After 11 years in Malawi, this is my first assignment in Gambia and I am curious what to expect. After an uncomplicated flight we arrive in Banjul in the afternoon and it is roaring hot. My experiences on the Amazon and in Manaus are nothing against it!
The trip to Mama Africa takes us through loosely to more densely populated areas, past markets, donkey carts, vegetable sellers and many houses that are already in ruins.
The Mama Africa Lodge & Art Center is like a paradise. Our cottages are surrounded by lush greenery, tropical flowers and birds of all sizes and colours. They are stylish and furnished with great attention to detail. The first two days, it’s the weekend, I first get to know our project partners, Isha and Bernd, and the property and its staff.

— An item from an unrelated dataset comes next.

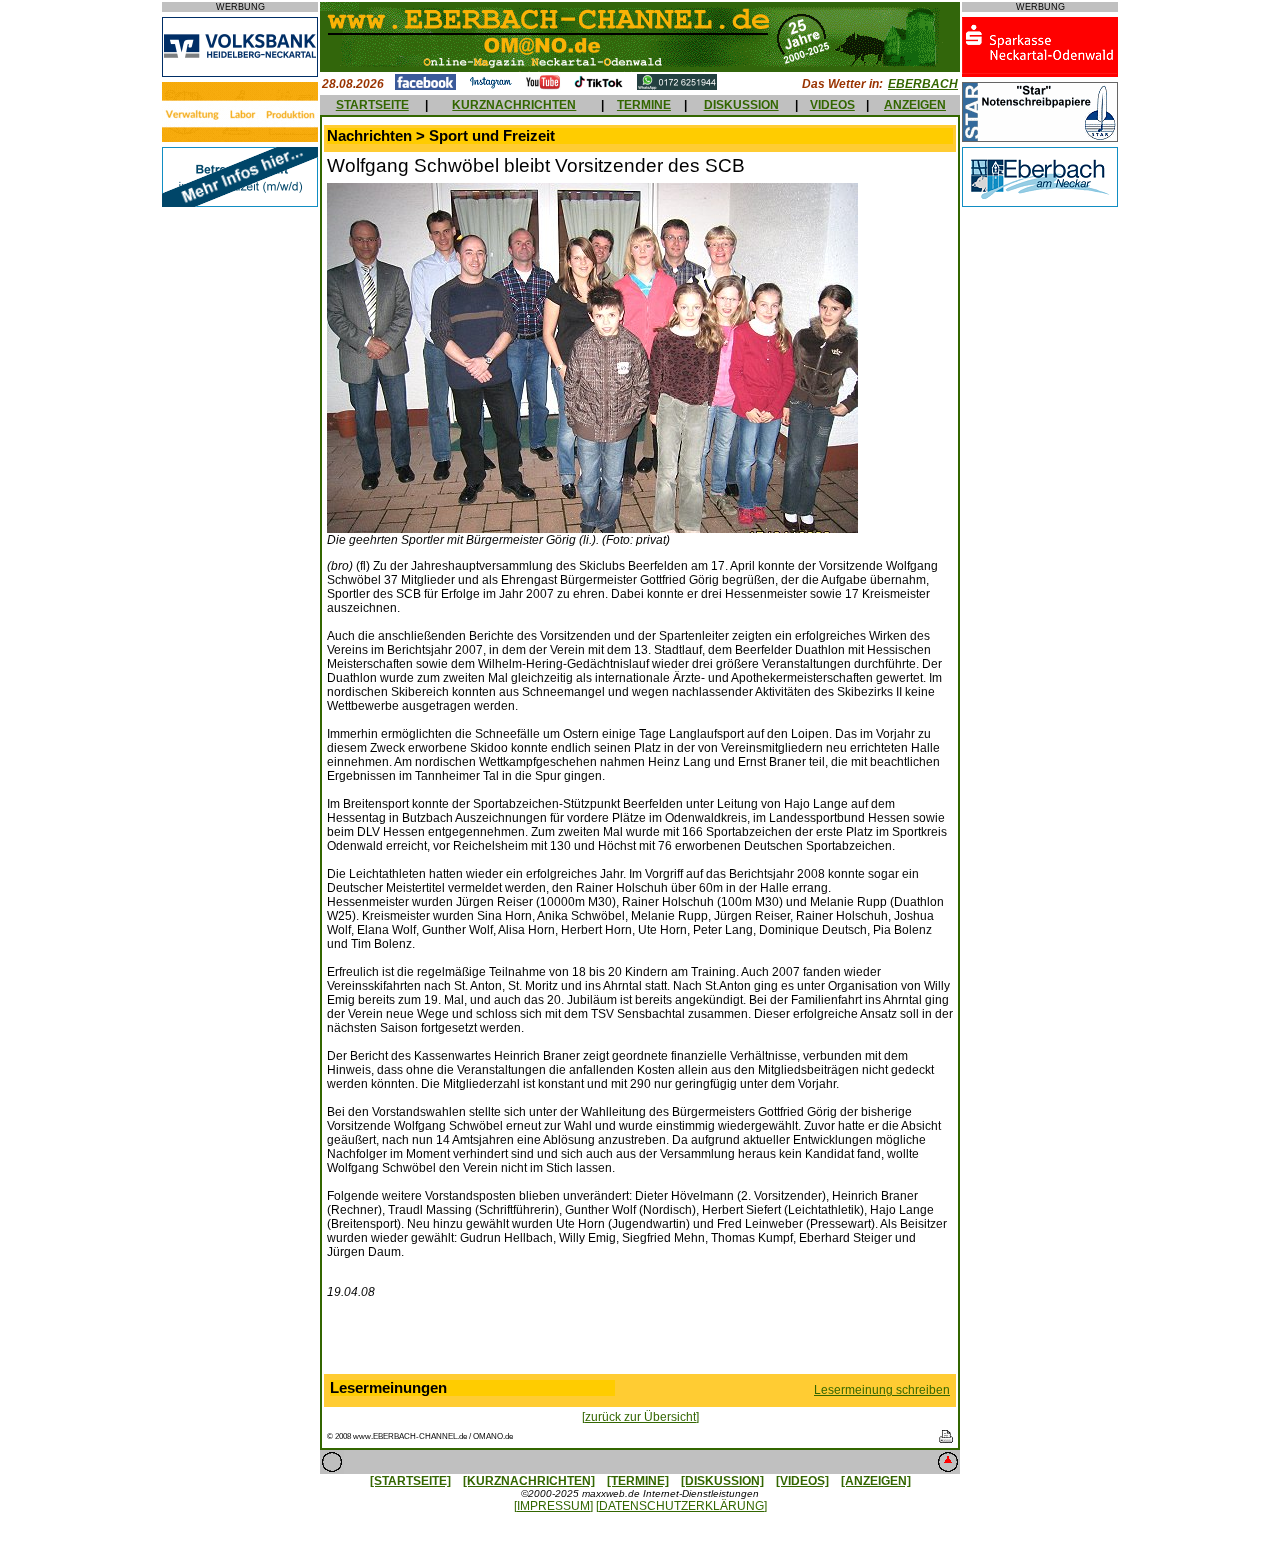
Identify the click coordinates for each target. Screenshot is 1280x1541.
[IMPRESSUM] (553, 1506)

Also the school and the treatment rooms are shown to me. I am impressed by the good equipment, the extensive library, the selection of medicines and the furnishing of the classroom. On Sunday there is even time for a few hours on the beach of Batokunku and we enjoy the view of the sea in the shade of a palm roof. Five yellow dogs keep us asleep.
Finally it is Monday and we are ready to go. Since Mr. Colley is teaching on this day, Gabrielle and I sort out the medicines we have brought with us and organize the next days of lessons. It is incredibly hot and humid – taking 4 showers a day brings only a short relief.

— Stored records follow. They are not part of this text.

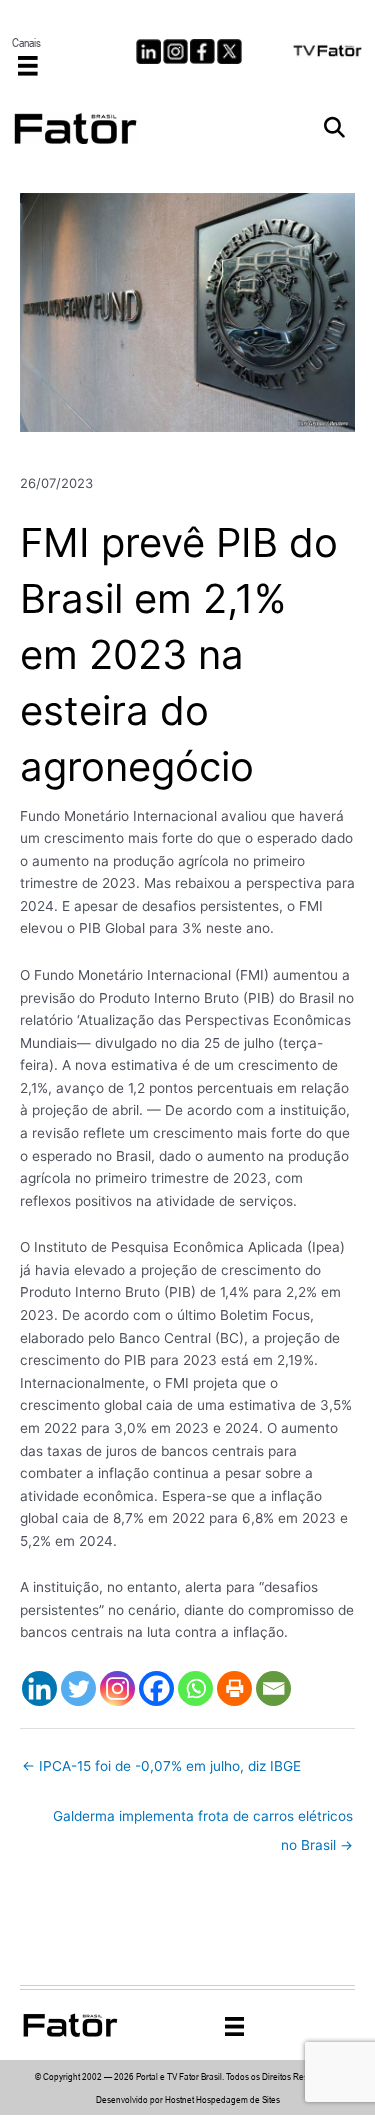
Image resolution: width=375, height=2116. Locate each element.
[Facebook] (156, 1688)
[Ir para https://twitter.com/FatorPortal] (229, 51)
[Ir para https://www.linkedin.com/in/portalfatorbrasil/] (148, 51)
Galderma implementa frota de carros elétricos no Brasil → (203, 1821)
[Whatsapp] (195, 1688)
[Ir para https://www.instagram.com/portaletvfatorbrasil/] (175, 51)
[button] (334, 128)
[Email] (273, 1688)
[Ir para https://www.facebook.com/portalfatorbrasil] (202, 51)
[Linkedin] (39, 1688)
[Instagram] (117, 1688)
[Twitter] (78, 1688)
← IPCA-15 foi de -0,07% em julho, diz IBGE (161, 1766)
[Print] (234, 1688)
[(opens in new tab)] (328, 49)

The next day, it rained a lot, all employees of the Mobile Clinic are at least one hour late. Also our students are late, at 10:00 only 5 out of 15 are there. Somehow it seems familiar to me from Malawi… Nevertheless, we start with the lessons and about 11 o’clock, almost everybody is there. The teaching situation is immediately familiar to me and it is fun to organize the lessons together with Gabrielle. We complement each other well. Gabrielle has well prepared material with her and I ask our students to present the medicines as a small drama. Initially they are still a bit shy, but after I set a good example, they take courage and enjoy it very much!
On Fridays I teach alone by going through the summary of the medicines learned so far, preparing for the upcoming test. On Saturday the graduates come for supervision. Kibilly’s case fits very well with my prepared material, so I can pass my material on to the group and feel it is falling on fertile ground.

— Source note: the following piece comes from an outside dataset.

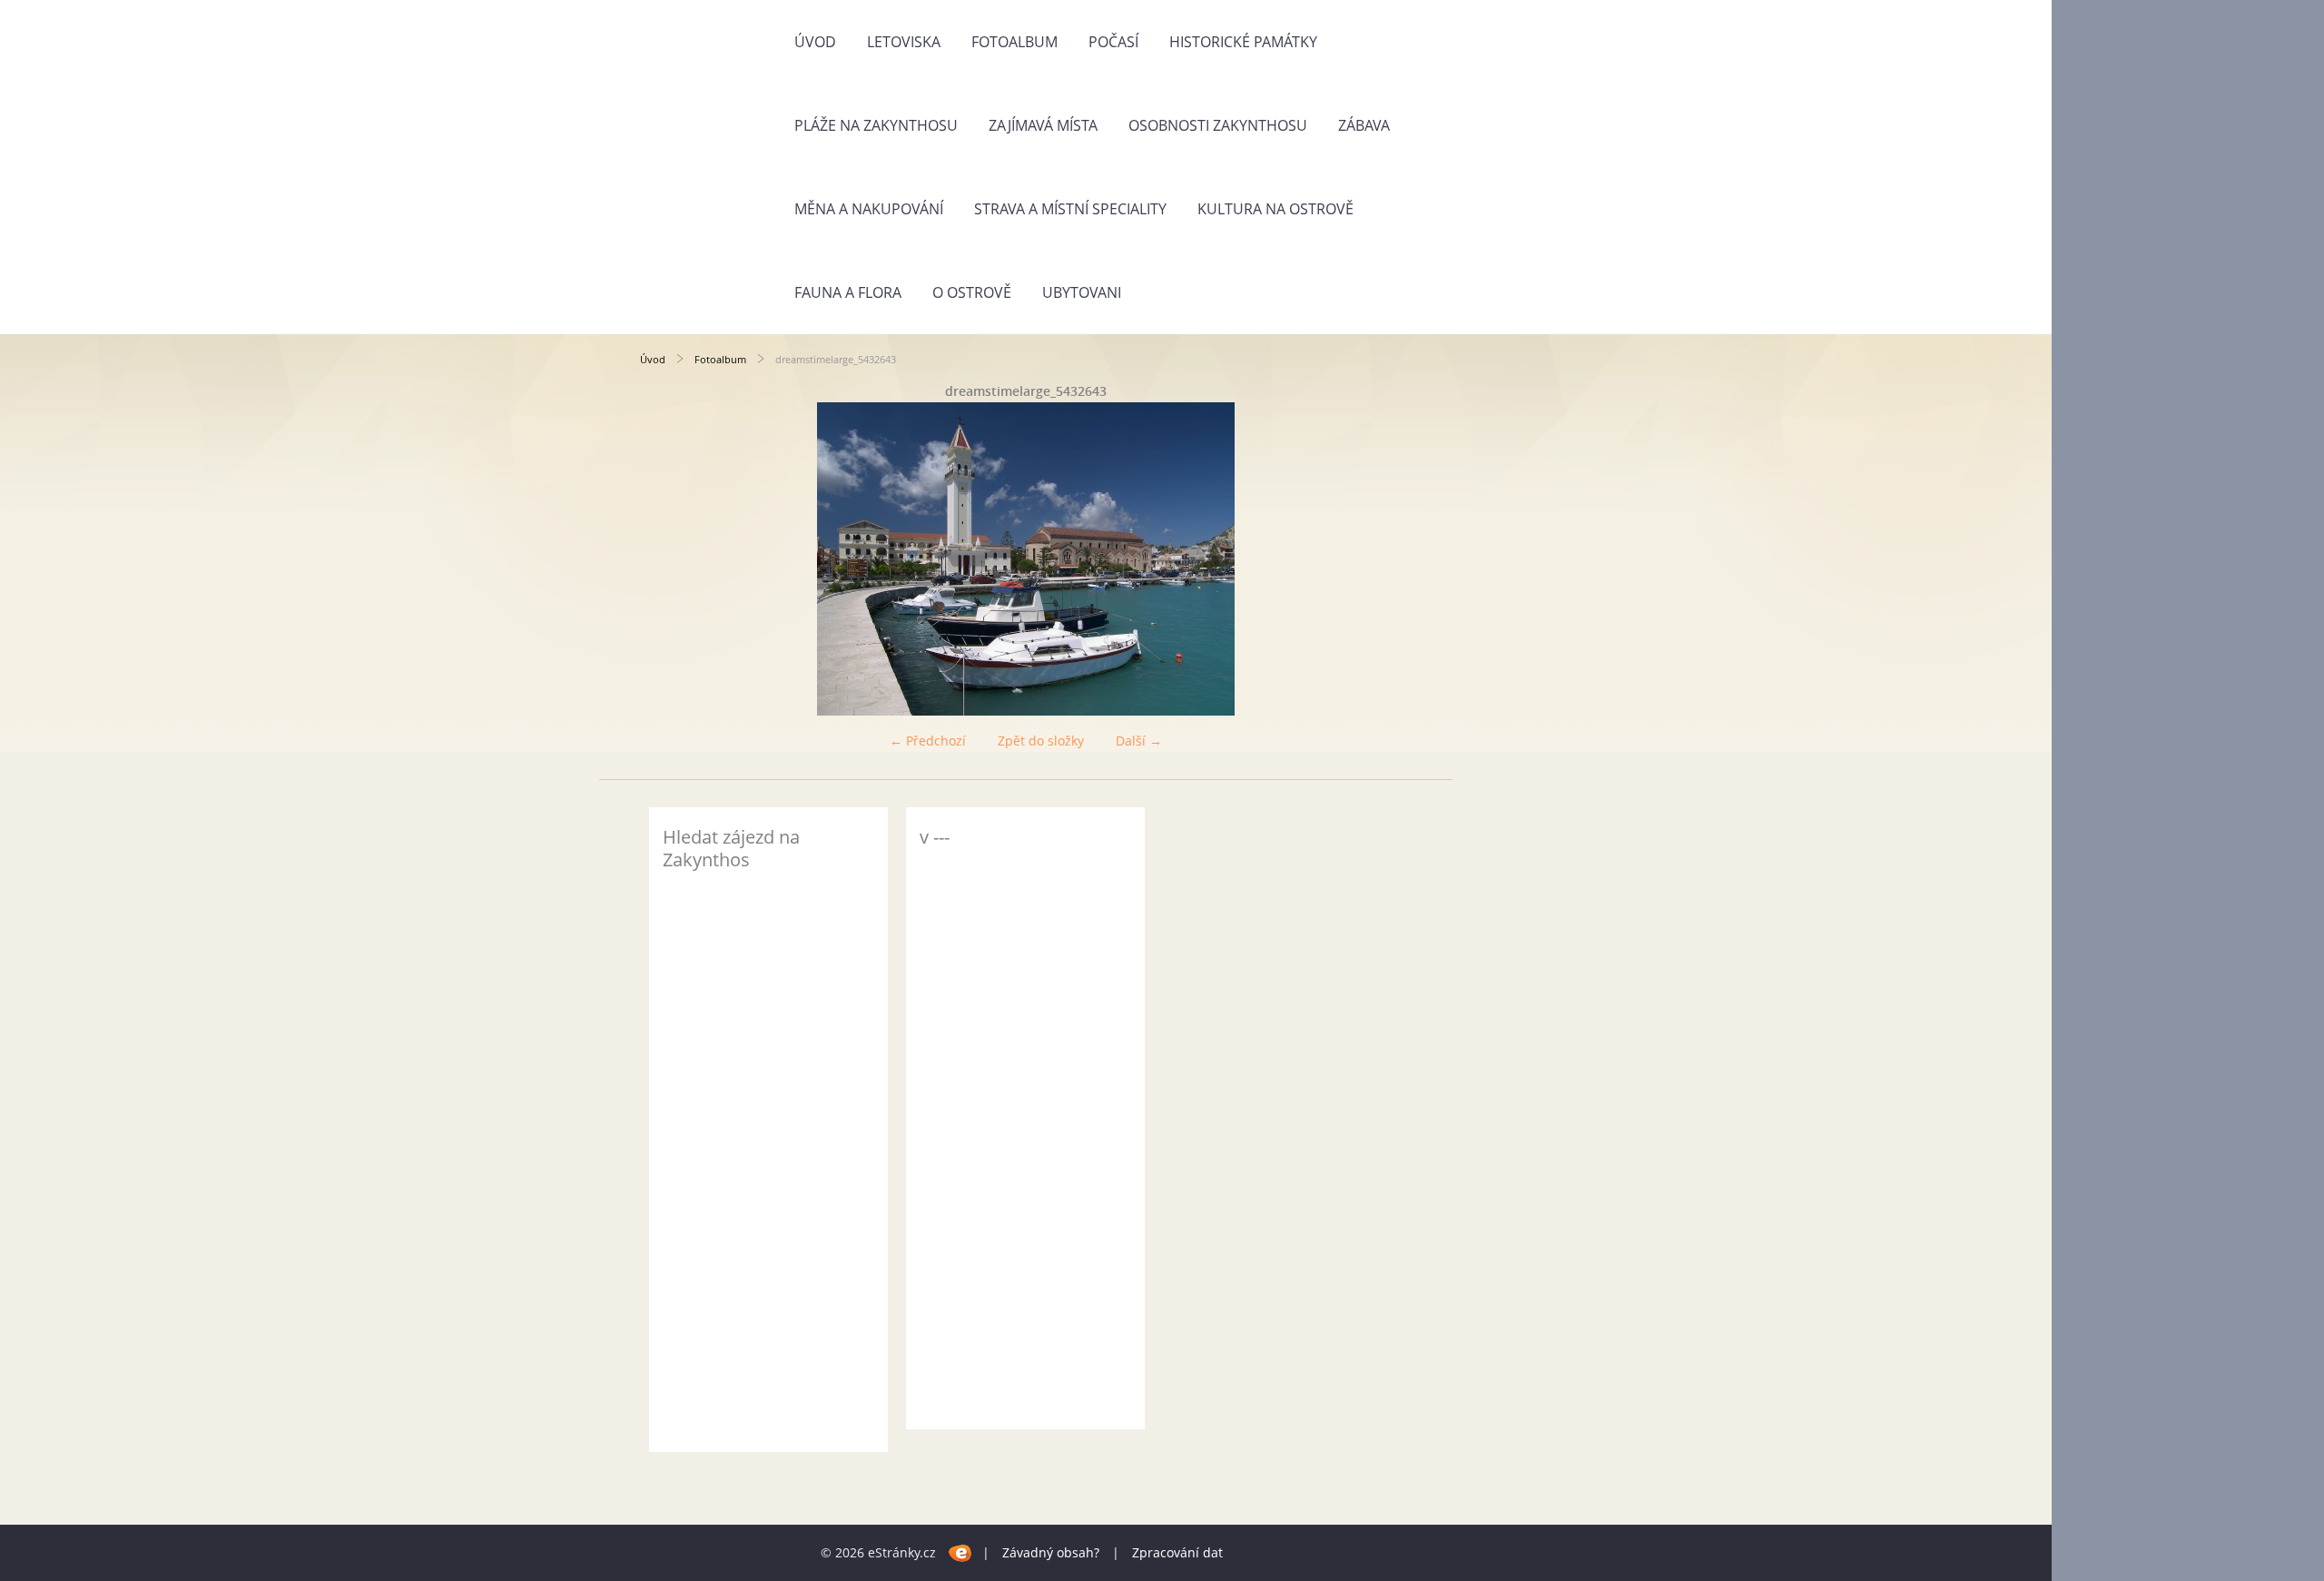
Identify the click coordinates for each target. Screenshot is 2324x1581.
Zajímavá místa (1043, 125)
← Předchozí (928, 740)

The homeopaths of the Mobile Clinic are already too late again. After a serious meeting the next day, two of them are suspended for the time being and the Mobile Clinics are being redesigned. On the following day Gabrielle and I go on tour. Bakau is our destination. We set up our makeshift clinic in the sitting area of a chicken grill restaurant (which will take revenge later). A few tables and chairs are moved together, books, laptop, pen and index cards on it – ready. Many older women in colourful robes sit in a long queue in the shade of the mango trees and are already waiting. We are working on two treatment units through the endless queue. Whenever one is called in, everyone else gets up and slides one chair further in the queue. We treat people with joint problems, asthma, headaches and much more. In the meantime, however, the chicken grill has been fired up and we are smoked evenly with chicken smoke. In spite of heat and smoke we manage the whole snake and are exhausted in the late afternoon, but happy at home.
The next day we continue with lessons; anamnesis technique is the topic. We also practice practice, in which the students alternate between being patients and treating and questioning each other. It is not so easy to ask the right questions! Then I’m the drama queen again and demonstrate a Rhus-tox skin rash and a Bryonia cough. Gabrielle takes the anamnesis and the students should repertorize and find the remedy. It’s going really well. In the afternoon more and more patients accumulate who want to be treated by us, so that we often work on cases until the evening. That’s how the days pass.
And in no time the big day has arrived, 3.11.18, when the Mama Africa Art Center will be reopened. Already for days, or weeks, preparations are being made: Planters, signposts, painting, dyeing fabrics, calling plumbers – everything has to be thought of. Now everything is finished down to the last detail and beautiful! Isha has really thought of everything. The employees are out in their new uniforms and our students are there to help guide the guests from the parking lot to the gallery. Ambassadors, Imams and Ministers have come, Musa is singing live and even the television is there. Mama (Isha Fofana) gives a flaming opening speech that deeply touches me. What power has this woman! Then the Minister of Culture and Tourism officially opens the gallery and all guests flock to the newly furnished rooms full of art and West African cultural assets. It is a successful day. At the end there is Benechin for everyone.
My stay in Gambia ends with this big event. Much was familiar through my Malawi experiences and yet new, as it was my first time in West Africa. I am happy to have experienced everything and look forward to my next assignment on the Smiling Coast in the Gambia!